Muitos namoros nasceram assim e alguns deles duram até hoje. E bem.

Penso que a minha geração foi a primeira a abandonar o clássico pedido de namoro: Queres namorar comigo? Ou para os espíritos mais simples: Queres namorar para mim? O slow era então o relvado do namoro, por mais fútil e curto que ele – o namoro, não o relvado - se viesse a revelar.
O pedido de namoro não estava com nada. Era confrangedor fazer-se a pergunta. No slow tudo fruía, ou não!
Aliás só pedi namoro uma vez na vida. Foi na Póvoa, a uma rapariga do meu setor. Uma rapariga linda, diga-se. E ela disse-me que ia pensar. Notável. Teríamos 15 anos mas uma agenda muito complexa. Ora tu pediste-me namoro e eu não posso, pura e simplesmente, dizer que sim ou
que não.
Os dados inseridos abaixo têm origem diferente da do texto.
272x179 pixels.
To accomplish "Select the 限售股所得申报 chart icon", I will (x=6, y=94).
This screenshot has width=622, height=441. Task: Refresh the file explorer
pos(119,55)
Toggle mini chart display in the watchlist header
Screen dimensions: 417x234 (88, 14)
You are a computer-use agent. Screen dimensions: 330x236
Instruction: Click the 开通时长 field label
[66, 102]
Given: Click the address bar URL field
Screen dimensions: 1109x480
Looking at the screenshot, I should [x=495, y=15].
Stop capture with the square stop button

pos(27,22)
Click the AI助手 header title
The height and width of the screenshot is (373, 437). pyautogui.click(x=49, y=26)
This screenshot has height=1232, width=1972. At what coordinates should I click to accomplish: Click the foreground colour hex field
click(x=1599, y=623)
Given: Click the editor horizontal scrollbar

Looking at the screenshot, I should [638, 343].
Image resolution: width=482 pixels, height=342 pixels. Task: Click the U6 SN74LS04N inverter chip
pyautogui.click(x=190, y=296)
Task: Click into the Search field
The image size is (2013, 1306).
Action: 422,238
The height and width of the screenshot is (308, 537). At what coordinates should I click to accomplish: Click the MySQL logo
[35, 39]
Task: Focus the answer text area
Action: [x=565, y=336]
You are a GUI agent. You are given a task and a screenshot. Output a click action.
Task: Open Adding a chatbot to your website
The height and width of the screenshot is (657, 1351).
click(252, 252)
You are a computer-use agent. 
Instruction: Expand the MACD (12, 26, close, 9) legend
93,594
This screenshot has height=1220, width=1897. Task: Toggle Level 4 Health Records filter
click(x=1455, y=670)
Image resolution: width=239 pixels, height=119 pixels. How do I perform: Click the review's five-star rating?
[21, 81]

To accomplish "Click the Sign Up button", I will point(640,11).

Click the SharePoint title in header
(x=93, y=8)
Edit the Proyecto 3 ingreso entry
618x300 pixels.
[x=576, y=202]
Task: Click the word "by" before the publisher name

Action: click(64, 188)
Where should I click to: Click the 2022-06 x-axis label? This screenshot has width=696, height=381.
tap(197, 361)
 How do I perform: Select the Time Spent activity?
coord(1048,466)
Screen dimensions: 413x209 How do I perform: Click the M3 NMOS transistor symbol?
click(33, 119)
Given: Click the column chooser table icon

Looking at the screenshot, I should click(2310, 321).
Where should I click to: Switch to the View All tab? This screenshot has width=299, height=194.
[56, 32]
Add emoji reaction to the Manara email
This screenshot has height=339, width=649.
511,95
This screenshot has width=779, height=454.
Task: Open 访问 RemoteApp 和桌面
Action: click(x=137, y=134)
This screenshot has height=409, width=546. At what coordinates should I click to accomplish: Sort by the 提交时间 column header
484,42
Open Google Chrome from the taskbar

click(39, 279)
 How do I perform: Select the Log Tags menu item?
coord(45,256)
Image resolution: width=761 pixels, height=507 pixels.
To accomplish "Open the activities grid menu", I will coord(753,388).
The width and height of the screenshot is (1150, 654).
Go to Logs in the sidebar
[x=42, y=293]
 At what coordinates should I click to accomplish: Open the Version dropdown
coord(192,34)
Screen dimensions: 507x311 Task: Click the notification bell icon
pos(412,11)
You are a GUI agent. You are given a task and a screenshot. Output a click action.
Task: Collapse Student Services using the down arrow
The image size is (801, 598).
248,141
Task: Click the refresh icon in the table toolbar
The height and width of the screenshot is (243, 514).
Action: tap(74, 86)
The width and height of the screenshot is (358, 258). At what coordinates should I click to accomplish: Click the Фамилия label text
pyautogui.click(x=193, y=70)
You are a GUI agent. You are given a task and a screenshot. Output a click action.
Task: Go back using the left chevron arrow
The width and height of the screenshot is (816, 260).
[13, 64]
Vou analisar. Namorar era então, suponho, uma ciência. Senti um alívio enorme com a ausência imediata de uma resposta dela, pois se ela me dissesse que sim eu não saberia o que fazer.
Ela demorou um dia ou dois para me dizer que sim e eu, burro, ainda não sabia o que fazer com aquela resposta. A adolescência só é realmente bonita quando, como hoje, se olha para ela de cima da colina da idade. E, hoje, da minha colina já consigo ver muita paisagem. Se fosse de perto era
pior.

Como já não pratico a religião das discotecas há muito tempo creio que o slow desapareceu de todas. No meu tempo ainda havia algumas discotecas com slows. Pretendia-se assim replicar, numa escala mais sofisticada, os encantamentos das festas de garagem. Os Connection, amigos meus organizadores de festas, tinham, lembrou-me outro amigo da trupe mais alargada, dois momentos de slows. Sabiam-na toda aqueles macacos! Haviam os slows das 2 e tal, caso houvesse algum constrangimento de horário que fosse preciso atalhar, logo ali, e havia outro momento, suponho, lá para as 5. Ou seja, dava-se sempre a oportunidade para corrigir o penalti mal marcado ou, nos casos mais felizes, para aprimorar a marcação inicial.

A música é, sem dúvida, a mais completa realização do espírito humano. Todas as outras artes são prazeres muito individuais. A música, pelo contrário, ganha mais sentido com o outro, como num slow. Ainda o pratico sem a angústia – outrora presente - de poder levar uma tampa.